What are the Acts of Sexual Harassment in the Workplace?

In the United States, employment laws prohibit any kind of harassment in the workplace, and that includes sexual harassment. Your employer has the legal responsibility of ensuring that the workplace environment is safe for all employees and is obliged to take immediate action in case of harassment.

Unfortunately, many employers may not be as proactive as they ought to be about following the law, and some employees may face sexual harassment in the workplace. The hostile, intimidating effect generated by such behavior can negatively affect your morale, work performance, and career. However, with the law on your side, there is no need for you to continue to tolerate such behavior. After informing your manager and your company’s HR department, you can get legal advice from a competent lawyer. You can ask family and friends to recommend one or search online for a “sexual harassment lawyer near me” and get legal representation.

Acts of Sexual Harassment in the Workplace

The main reason to look up “sexual harassment lawyer near me” and seek legal advice is that sexual harassment can sometimes be difficult to define. There can be different opinions about what constitutes such behavior, and people can claim they were only trying to be friendly, not harassing. However, if you find their behavior objectionable, offensive, unwanted, or threatening, and they continue with it despite being told not to, the chances are strong that it meets the standard of sexual harassment.

The following types of unwelcome behaviors can generally come under sexual harassment:

• Making lewd, suggestive, and creepy jokes, remarks, and compliments

• Making unwanted advances and persistent requests for dates

• Getting repeatedly into another person’s personal space

• Subjecting someone to uninvited touches, grabs, or kisses

• Asking sexual favors in return for advancing career

• Deliberately sabotaging work for refusing sexual advances

• Sending pornographic messages, photographs, and videos

• Spreading offensive and damaging rumors

• Taking photographs without permission or knowledge

• Staring obscenely and especially at private parts

How to Handle Sexual Harassment in the Workplace

You can take the following steps to deal with sexual harassment in the workplace:

. Assess if the unwanted and offensive behavior makes you feel intimidated and unsafe. In which case, it might come under the legal definition of sexual harassment.

. Keep an accurate record of the harassment and note down what the perpetrator said to you, when and where they said it, and if anyone witnessed their behavior. You should also save as evidence any offensive messages, emails, photographs, and videos they sent you.

. Inform the perpetrator in no uncertain terms and preferably in the presence of witnesses that you find their behavior objectionable and would like them to stop harassing you. By speaking up for yourself, you can let them and everyone else know that they are not allowed to cross your boundaries. Many harassers may back off when confronted in this manner.
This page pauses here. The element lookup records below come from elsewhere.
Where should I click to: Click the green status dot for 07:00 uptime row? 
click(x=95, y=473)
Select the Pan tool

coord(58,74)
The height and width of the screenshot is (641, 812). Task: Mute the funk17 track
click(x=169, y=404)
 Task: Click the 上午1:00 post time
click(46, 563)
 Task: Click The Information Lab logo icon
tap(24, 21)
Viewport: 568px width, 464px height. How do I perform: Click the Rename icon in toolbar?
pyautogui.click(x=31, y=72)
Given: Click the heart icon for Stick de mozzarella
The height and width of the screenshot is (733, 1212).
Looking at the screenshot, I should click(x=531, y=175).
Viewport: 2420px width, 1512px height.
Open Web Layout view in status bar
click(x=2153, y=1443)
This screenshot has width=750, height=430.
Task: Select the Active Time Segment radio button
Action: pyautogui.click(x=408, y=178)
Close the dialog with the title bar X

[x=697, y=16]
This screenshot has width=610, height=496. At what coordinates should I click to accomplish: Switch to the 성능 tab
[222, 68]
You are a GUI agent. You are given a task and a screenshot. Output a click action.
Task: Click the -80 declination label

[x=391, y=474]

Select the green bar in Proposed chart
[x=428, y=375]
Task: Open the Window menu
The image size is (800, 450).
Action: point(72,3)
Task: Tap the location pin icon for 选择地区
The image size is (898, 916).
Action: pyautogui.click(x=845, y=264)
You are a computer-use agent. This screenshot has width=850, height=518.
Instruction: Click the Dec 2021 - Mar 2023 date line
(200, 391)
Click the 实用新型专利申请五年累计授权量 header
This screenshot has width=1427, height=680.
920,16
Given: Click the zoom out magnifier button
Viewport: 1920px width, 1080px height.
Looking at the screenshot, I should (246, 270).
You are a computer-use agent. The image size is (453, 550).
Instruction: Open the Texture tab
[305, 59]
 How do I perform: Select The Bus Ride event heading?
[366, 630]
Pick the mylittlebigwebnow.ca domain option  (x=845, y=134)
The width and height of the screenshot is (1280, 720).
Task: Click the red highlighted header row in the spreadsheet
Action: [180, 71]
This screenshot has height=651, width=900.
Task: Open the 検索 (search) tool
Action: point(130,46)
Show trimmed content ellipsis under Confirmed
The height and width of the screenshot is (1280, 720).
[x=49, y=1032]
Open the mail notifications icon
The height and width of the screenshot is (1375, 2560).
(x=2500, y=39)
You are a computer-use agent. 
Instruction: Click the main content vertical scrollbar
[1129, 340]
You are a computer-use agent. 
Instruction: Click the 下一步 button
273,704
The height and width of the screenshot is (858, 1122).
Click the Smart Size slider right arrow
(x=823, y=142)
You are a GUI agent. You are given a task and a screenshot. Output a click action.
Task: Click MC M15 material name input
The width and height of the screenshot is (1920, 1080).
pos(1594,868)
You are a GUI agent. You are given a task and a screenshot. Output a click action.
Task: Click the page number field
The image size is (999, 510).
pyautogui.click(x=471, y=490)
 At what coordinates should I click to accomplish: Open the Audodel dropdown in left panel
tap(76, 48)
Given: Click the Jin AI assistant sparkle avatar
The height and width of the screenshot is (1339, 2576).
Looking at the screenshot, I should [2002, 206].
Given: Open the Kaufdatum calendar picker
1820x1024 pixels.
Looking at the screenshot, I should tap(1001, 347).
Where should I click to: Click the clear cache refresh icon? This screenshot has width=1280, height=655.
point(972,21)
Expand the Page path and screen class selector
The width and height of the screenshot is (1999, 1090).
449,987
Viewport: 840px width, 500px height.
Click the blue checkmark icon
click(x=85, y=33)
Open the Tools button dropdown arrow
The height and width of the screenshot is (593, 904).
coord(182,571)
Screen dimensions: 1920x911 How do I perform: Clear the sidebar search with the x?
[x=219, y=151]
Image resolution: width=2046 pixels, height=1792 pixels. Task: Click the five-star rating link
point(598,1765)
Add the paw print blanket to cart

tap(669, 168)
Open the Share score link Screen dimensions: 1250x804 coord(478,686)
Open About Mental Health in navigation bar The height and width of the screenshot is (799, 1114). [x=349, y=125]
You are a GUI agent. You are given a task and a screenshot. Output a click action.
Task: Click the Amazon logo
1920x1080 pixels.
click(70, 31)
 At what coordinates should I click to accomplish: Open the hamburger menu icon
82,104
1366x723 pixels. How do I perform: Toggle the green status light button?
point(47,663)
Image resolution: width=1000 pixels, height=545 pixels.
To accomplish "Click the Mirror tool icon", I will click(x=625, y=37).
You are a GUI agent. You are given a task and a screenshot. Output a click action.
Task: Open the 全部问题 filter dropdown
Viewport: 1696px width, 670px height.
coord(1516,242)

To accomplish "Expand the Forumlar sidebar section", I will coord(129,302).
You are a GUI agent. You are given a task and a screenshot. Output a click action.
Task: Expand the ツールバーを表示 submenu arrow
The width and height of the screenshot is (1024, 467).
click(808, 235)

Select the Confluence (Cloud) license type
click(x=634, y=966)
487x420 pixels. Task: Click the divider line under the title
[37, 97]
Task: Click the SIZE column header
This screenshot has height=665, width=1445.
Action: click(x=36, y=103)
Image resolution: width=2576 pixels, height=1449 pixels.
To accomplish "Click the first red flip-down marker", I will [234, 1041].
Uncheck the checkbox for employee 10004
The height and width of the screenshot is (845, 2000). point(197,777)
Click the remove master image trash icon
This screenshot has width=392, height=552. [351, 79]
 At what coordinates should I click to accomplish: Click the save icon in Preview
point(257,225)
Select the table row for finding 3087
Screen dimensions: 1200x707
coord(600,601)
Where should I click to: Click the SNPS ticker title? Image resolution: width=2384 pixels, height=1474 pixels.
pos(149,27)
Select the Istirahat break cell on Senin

. If they persist in harassing you, inform your manager and have them intervene. If that fails to resolve the situation, check your company’s employee handbook for its guidelines against sexual harassment. By law, companies with 15 or more employees are obliged to take appropriate action to protect you from sexual harassment. However, you should file a report as per your company’s complaint policy with the HR department within 180 or 300 days after the incident.

You will need to provide the HR department with factual evidence to support your claim. They will investigate the matter and, if your case is solid, they will have to take action against the perpetrator. That can range from issuing warnings to transferring them to another department to firing them from the company.

. If your employer fails to take action, you can file a complaint with Equal Employment Opportunity Commission (EEOC), have them investigate the matter, and get a reasonable settlement for you from your employer.

. You can search online for a “sexual harassment lawyer near me” and hire a competent lawyer to represent you in a lawsuit against your employer for failing to safeguard your legal workplace rights. The lawyer will attempt to get an appropriate settlement from your company or file a legal case and get you justice through the court system.